You know, this is something that really annoys me about applied or non-mathematical subjects that invent superfluous terminology in order to clarify something to an audience whose background in careful mathematics is at best weak. Computer science texts are notorious for this, especially with the explosive growth of computational geometry the last decade or so. The amount of mathematical background that would be needed to make this definition precise really isn't much-basically some naive set theory and linear algebra, both of which are probably going to need to be mastered by any good computer scientist at some point anyway.

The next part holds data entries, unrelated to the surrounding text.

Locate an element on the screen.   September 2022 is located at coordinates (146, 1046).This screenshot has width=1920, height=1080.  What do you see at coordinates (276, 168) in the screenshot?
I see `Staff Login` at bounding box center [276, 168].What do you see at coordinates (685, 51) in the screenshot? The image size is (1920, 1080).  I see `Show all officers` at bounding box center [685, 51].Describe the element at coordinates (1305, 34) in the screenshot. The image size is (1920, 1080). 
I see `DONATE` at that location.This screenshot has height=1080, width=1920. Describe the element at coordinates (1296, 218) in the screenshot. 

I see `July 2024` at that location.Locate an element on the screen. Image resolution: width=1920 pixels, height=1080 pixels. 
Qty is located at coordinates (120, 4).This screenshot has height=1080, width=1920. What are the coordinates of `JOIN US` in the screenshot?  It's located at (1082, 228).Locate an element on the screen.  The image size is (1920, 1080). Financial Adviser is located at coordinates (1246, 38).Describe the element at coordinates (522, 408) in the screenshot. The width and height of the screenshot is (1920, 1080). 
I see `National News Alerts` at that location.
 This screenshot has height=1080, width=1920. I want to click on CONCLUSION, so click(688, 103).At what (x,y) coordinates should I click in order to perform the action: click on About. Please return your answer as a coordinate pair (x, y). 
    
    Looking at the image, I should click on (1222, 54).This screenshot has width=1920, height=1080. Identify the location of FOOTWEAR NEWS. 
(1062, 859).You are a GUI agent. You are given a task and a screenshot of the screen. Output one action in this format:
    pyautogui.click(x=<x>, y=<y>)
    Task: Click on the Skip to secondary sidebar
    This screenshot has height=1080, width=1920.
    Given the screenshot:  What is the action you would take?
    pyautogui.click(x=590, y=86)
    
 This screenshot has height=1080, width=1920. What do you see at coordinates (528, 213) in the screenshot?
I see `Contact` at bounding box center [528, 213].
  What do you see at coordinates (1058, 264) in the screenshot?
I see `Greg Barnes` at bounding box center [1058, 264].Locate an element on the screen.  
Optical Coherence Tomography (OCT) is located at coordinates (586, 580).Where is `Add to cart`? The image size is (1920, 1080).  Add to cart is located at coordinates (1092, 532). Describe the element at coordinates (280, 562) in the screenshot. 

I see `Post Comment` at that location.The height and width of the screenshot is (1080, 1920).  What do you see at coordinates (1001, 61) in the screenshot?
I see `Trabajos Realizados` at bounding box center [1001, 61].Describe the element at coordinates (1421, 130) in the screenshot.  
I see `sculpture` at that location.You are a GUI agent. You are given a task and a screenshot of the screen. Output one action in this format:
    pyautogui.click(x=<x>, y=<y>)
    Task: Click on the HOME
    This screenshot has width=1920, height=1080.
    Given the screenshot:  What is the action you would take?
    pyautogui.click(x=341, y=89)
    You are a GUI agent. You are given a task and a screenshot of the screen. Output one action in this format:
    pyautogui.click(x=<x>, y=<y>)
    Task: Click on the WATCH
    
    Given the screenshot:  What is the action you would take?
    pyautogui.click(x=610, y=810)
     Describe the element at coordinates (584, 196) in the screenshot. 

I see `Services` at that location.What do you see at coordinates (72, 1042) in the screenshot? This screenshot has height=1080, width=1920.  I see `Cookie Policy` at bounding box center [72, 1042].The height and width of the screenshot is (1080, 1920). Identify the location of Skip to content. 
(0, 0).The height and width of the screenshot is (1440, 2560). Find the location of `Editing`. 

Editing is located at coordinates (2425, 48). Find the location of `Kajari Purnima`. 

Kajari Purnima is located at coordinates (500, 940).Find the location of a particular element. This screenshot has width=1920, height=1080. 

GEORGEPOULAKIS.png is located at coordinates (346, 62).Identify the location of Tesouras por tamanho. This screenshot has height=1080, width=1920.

A coordinate transformation- or change of coordinates, if you must- is simply a mapping of an ordered basis to another in a vector space V where the coordinates are the scalars of the linear combinations of basis vectors that generate the space. In physics and geometry, where these transformations are so critical, the bases in question are functions that define a coordinate system on V. Therefore, the coordinate transformation is actually a linear operator from V onto V. A very nice and brief set of notes that gives examples and some more clarifying remarks can be found here.
To be honest, though, I was a bit baffled by Christian Blatter's comment above. I was always taught that a true coordinate transformation in the sense of linear algebra is always linear by definition. This extends also to manifolds, where coordinate transformations are local isomorphisms between tangent spaces.
More general, nonlinear transformations of basis functions can be allowed, of course, as parametrizing families of functions by the Implicit Function Theorem. But in this case, we are referring to functions that are not necessarily basis functions in a vector space. Physicists tend to be a little more fast and loose with this distinction then mathematicians since both kinds of transformations are important in mechanics and it's underlying geometry. The distinction is important, though, and the student should beware. Technically, a nonlinear change of coordinates is not a coordinate transformation in the mathematical sense.